→ Extrait:
Au lieu de cela, un consensus pour le moins bizarre semble se former autour de la facilitation d’une sorte d’accord entre les administrations rivales de l’est et de l’ouest de la Libye, qui pourrait entraîner la création d’un nouveau « gouvernement national » intérimaire s’il débouche sur des élections. Il s’agit d’un changement majeur par rapport à l’évaluation précédente de l’ONU selon laquelle la nomination d’un nouvel « acteur » ne ferait qu’inciter les élites à abandonner leurs soi-disant engagements électoraux et à renforcer le statu quo.

→ À faire:
1. Répondez à ces questions d'après l'extrait :
(a) Entre quelles administrations un accord serait-il facilité ?
(b) Que pourrait entraîner cet accord s'il débouche sur des élections ?
(c) Selon l'évaluation précédente de l'ONU, à quoi la nomination d'un nouvel « acteur » inciterait-elle les élites ?
2. Citez le passage de l'extrait qui commence par « Au lieu de cela, un » et se poursuit jusqu'à « le statu quo. ».

→ Liste des lignes:
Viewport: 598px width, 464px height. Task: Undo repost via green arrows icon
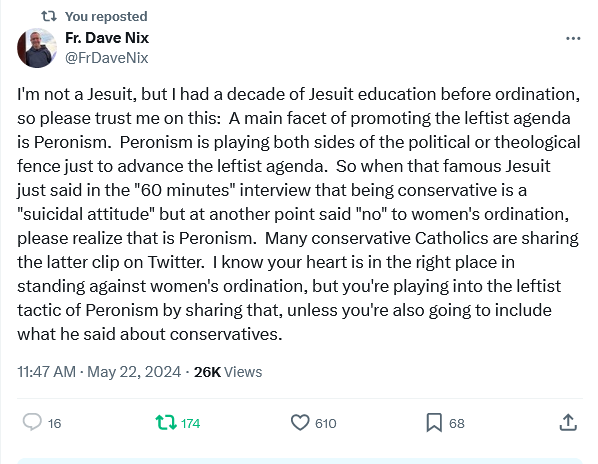point(166,423)
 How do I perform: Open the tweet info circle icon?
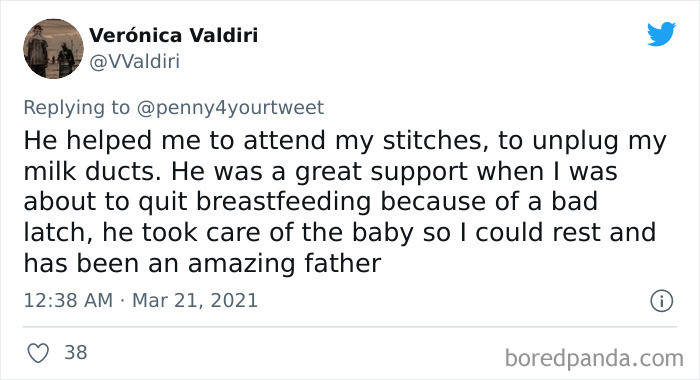661,301
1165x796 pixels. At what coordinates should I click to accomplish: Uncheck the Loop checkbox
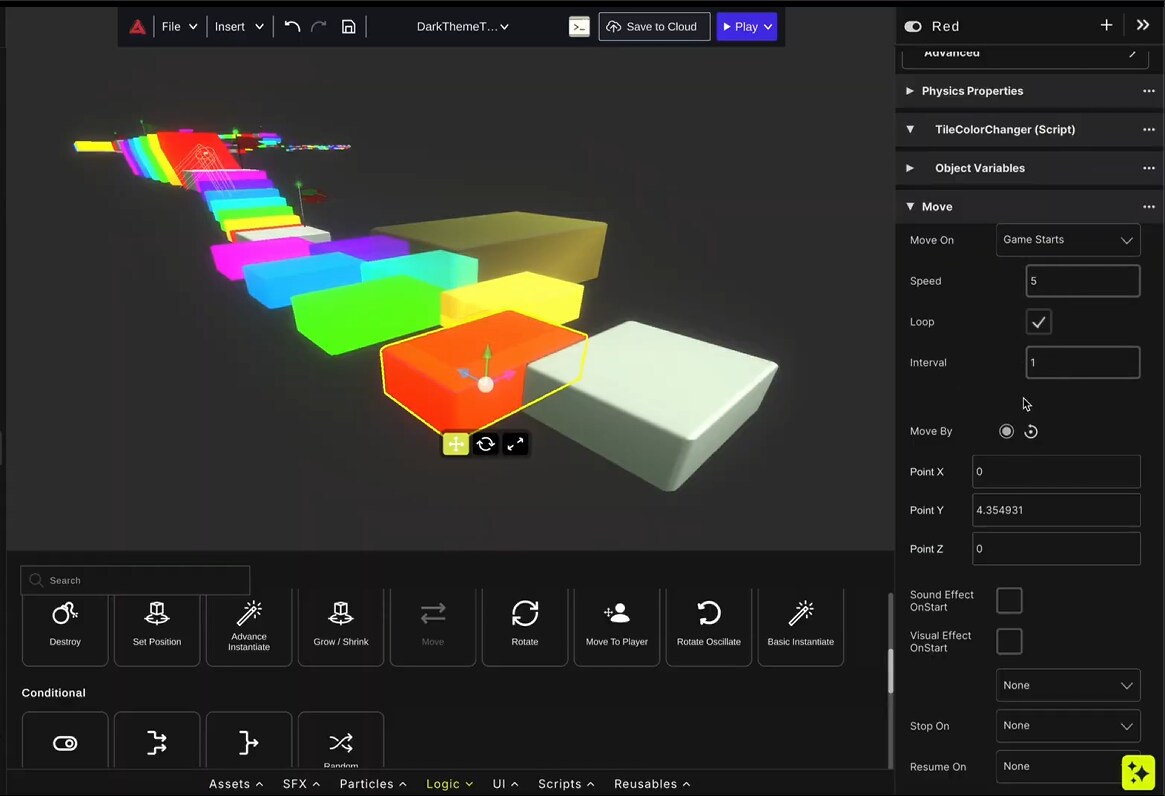pyautogui.click(x=1038, y=322)
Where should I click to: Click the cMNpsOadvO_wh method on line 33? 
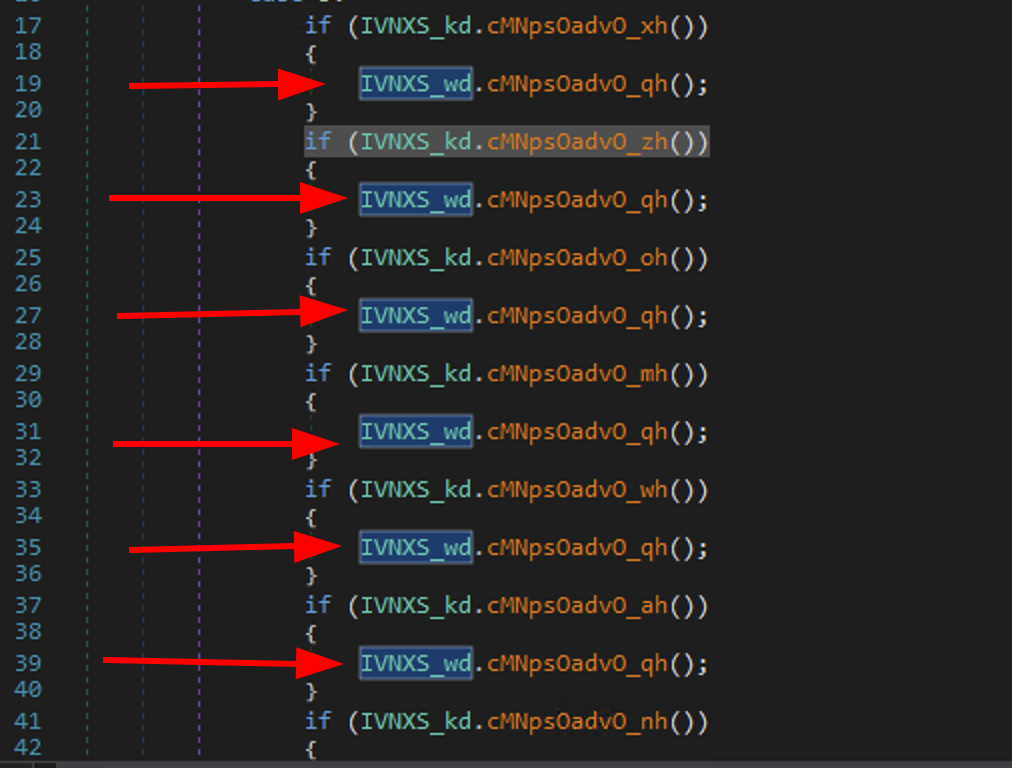(577, 490)
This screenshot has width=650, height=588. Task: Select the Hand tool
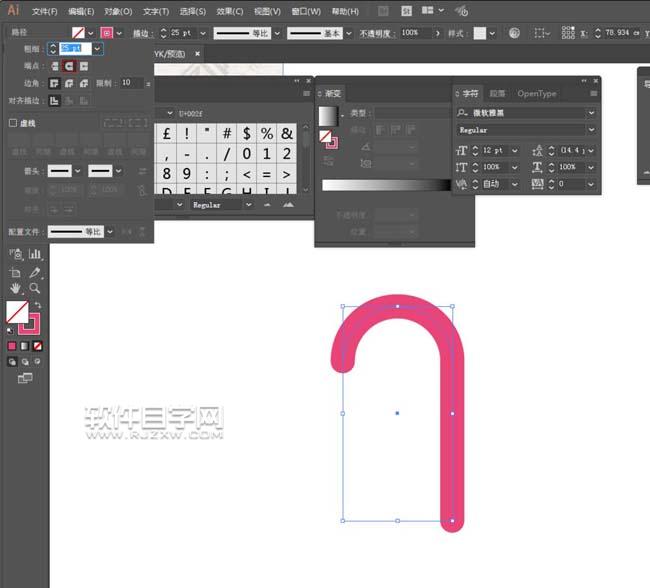pos(15,288)
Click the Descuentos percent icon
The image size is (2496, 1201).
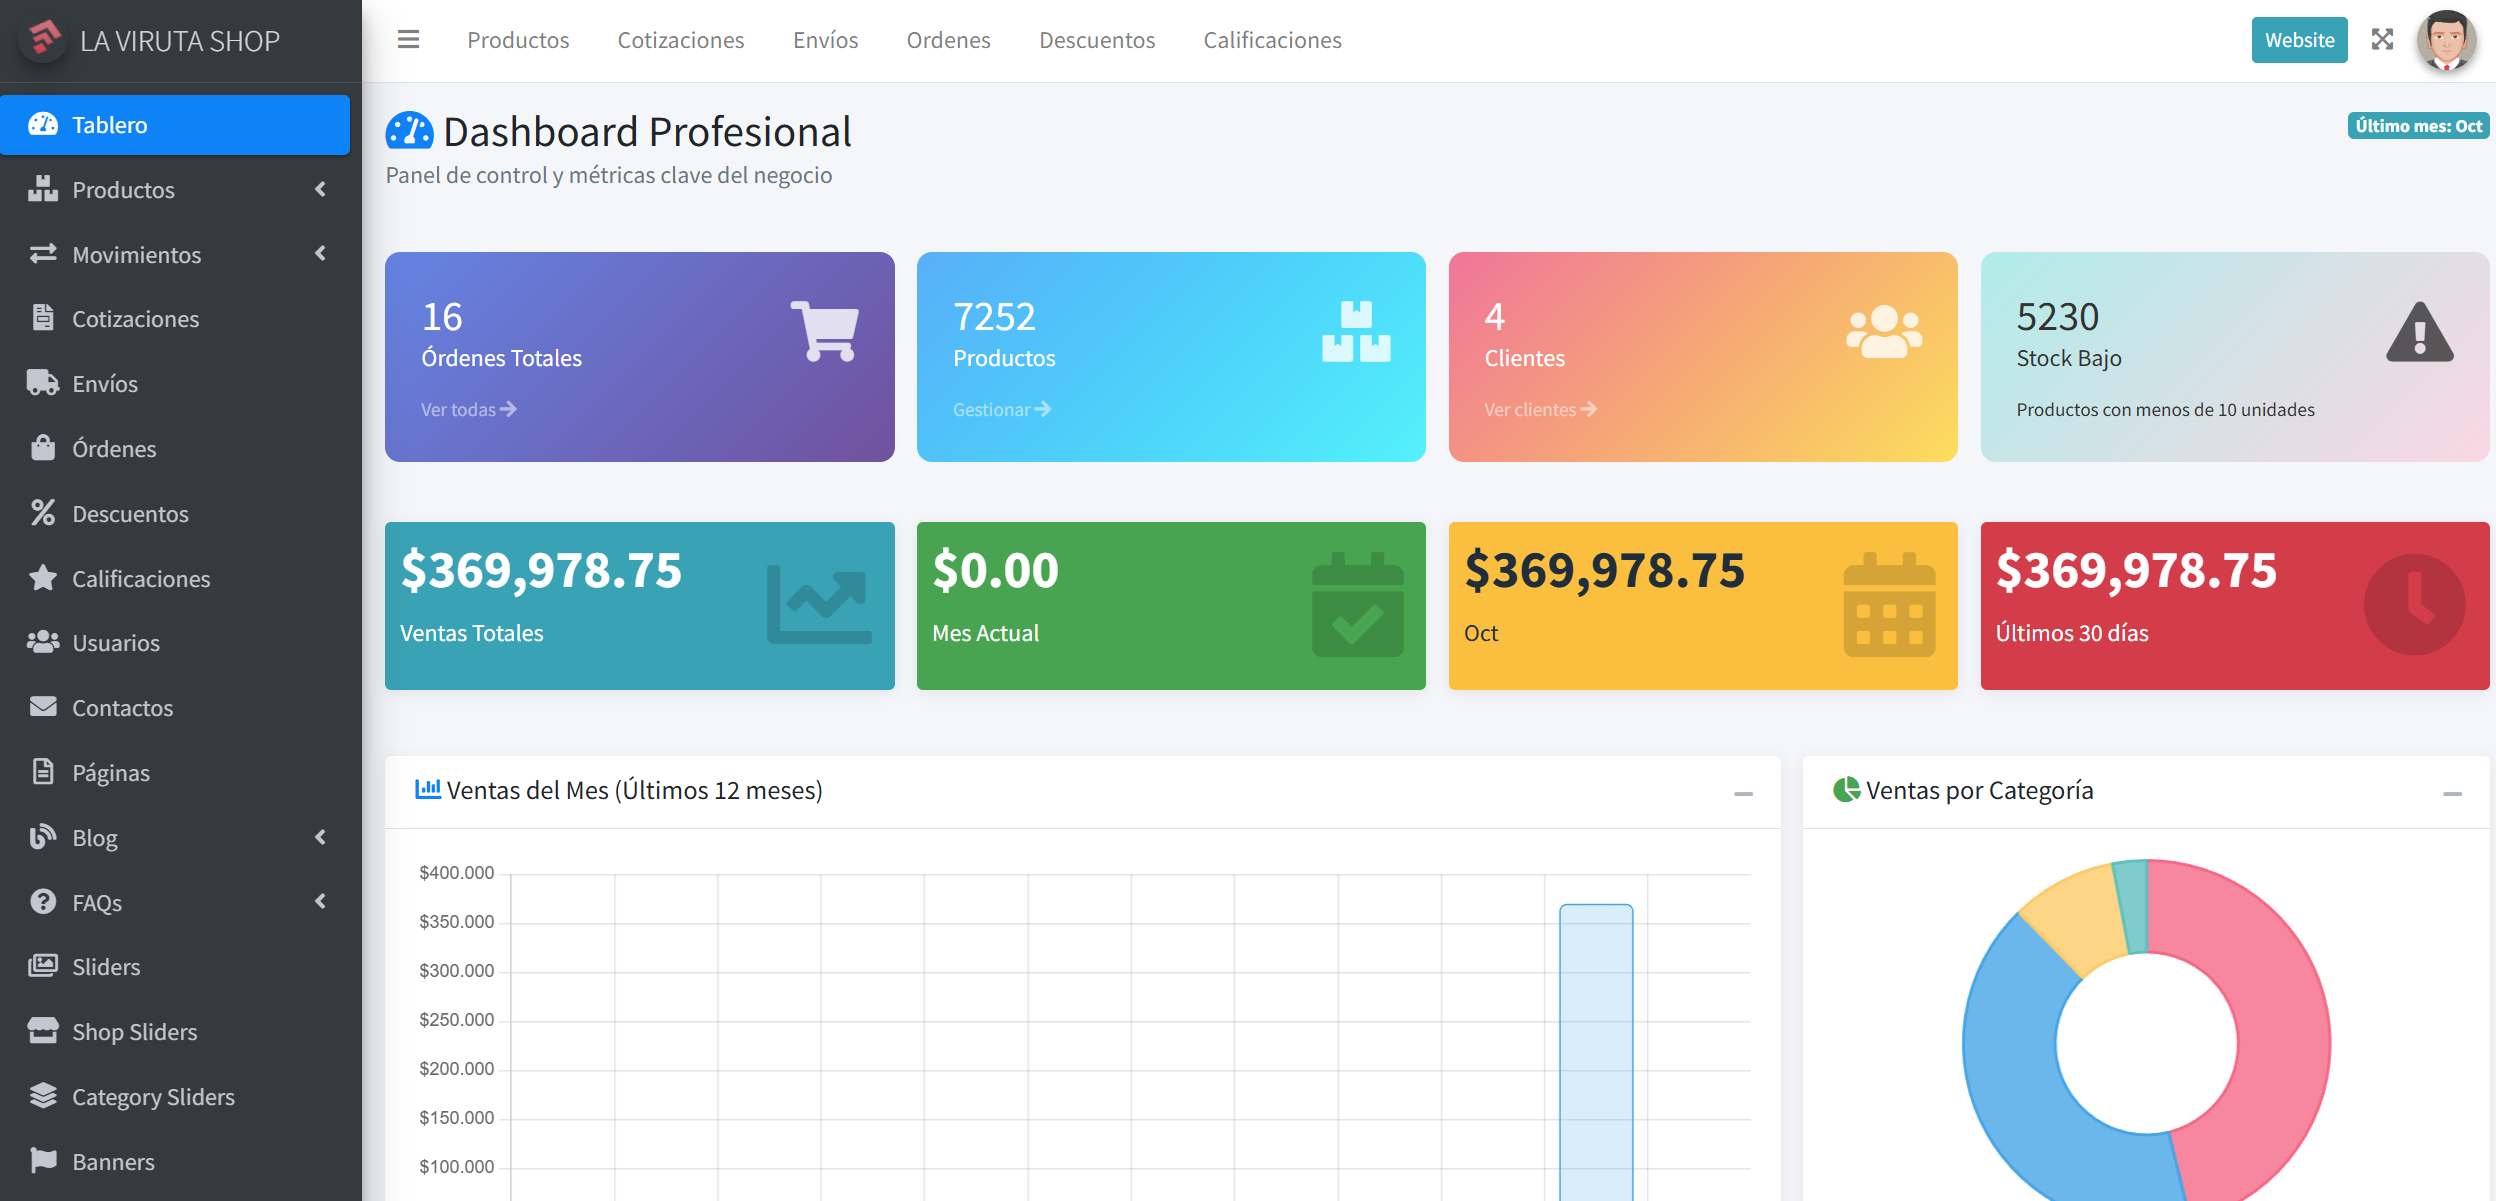point(42,513)
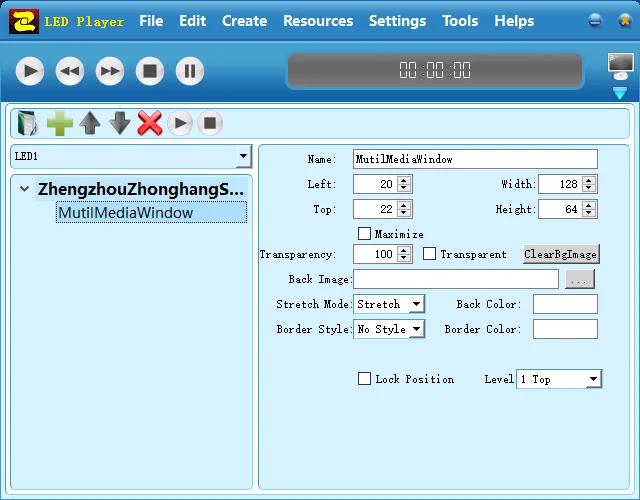Enable the Maximize checkbox
Viewport: 640px width, 500px height.
coord(365,234)

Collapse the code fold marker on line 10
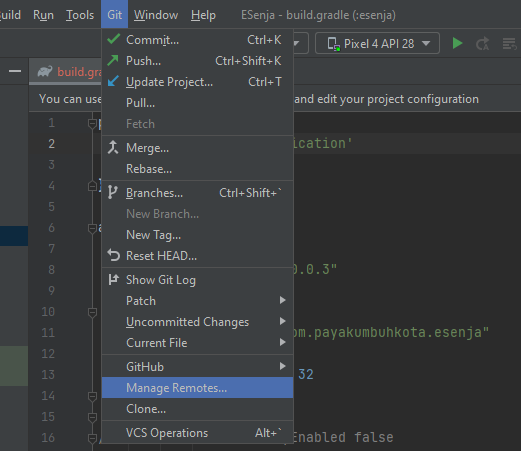[92, 312]
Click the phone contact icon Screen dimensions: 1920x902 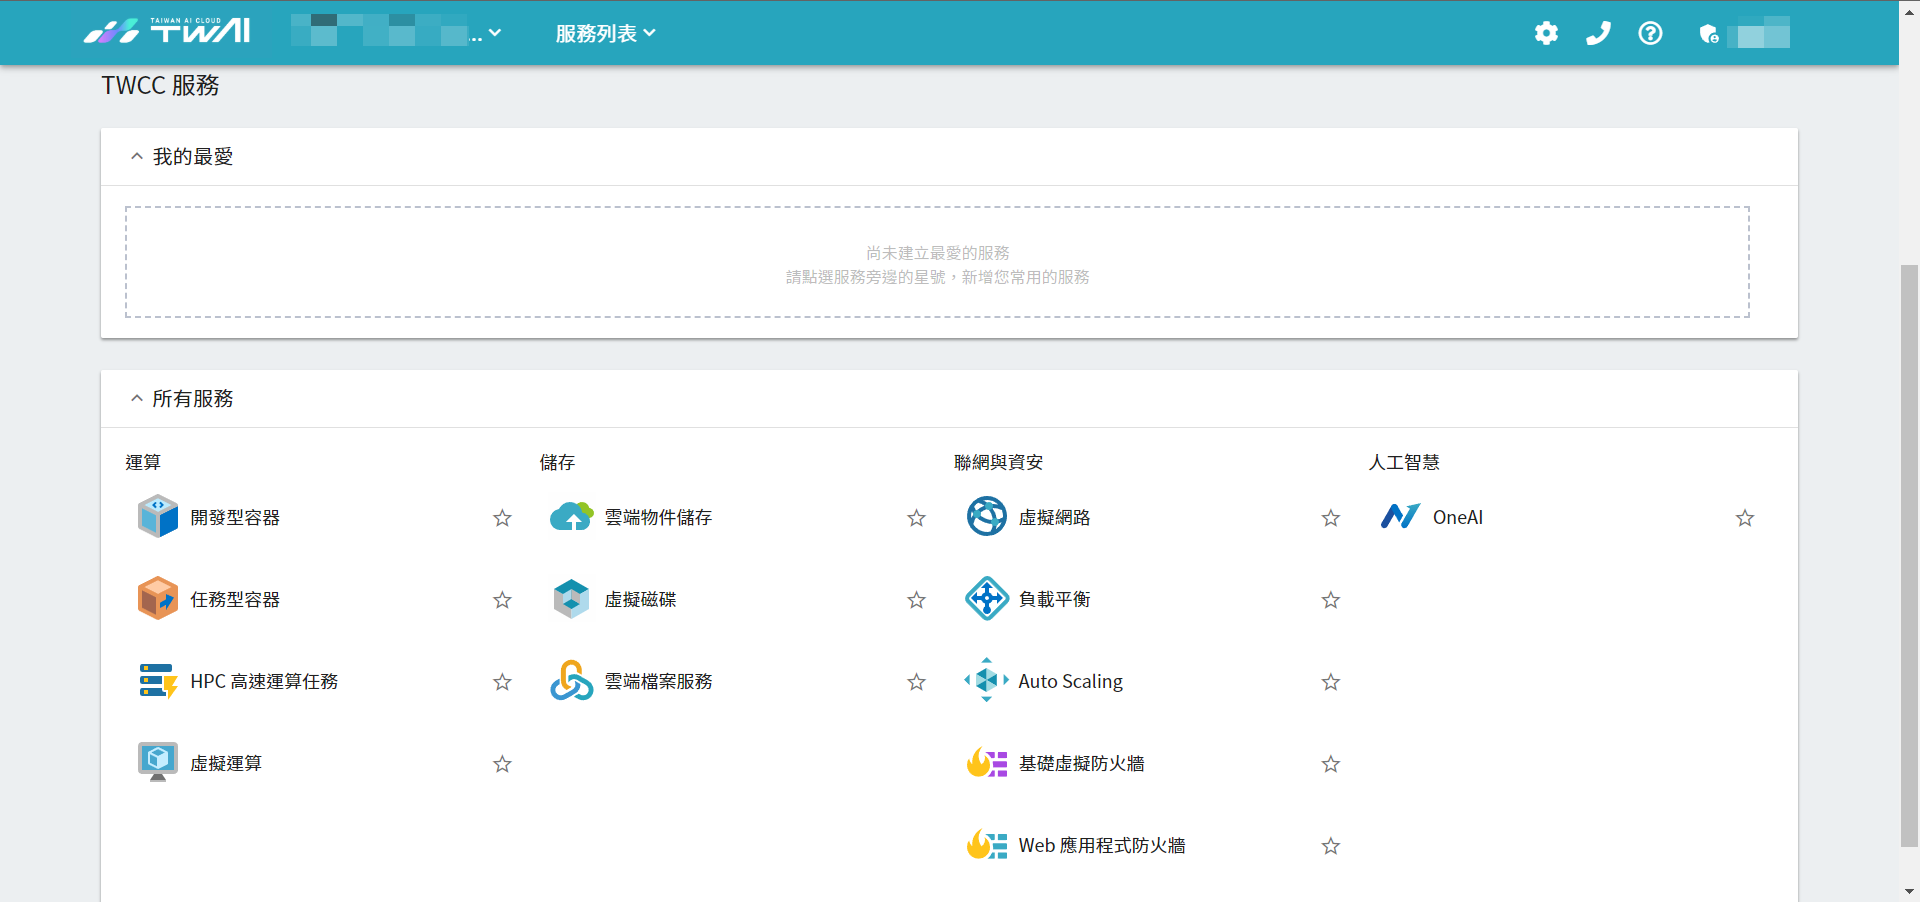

→ Réponses:
1.
(a) Entre les administrations rivales de l'est et de l'ouest de la Libye.
(b) La création d'un nouveau « gouvernement national » intérimaire.
(c) À abandonner leurs soi-disant engagements électoraux et à renforcer le statu quo.

2.
Au lieu de cela, un consensus pour le moins bizarre semble se former autour de la facilitation d’une sorte d’accord entre les administrations rivales de l’est et de l’ouest de la Libye, qui pourrait entraîner la création d’un nouveau « gouvernement national » intérimaire s’il débouche sur des élections. Il s’agit d’un changement majeur par rapport à l’évaluation précédente de l’ONU selon laquelle la nomination d’un nouvel « acteur » ne ferait qu’inciter les élites à abandonner leurs soi-disant engagements électoraux et à renforcer le statu quo.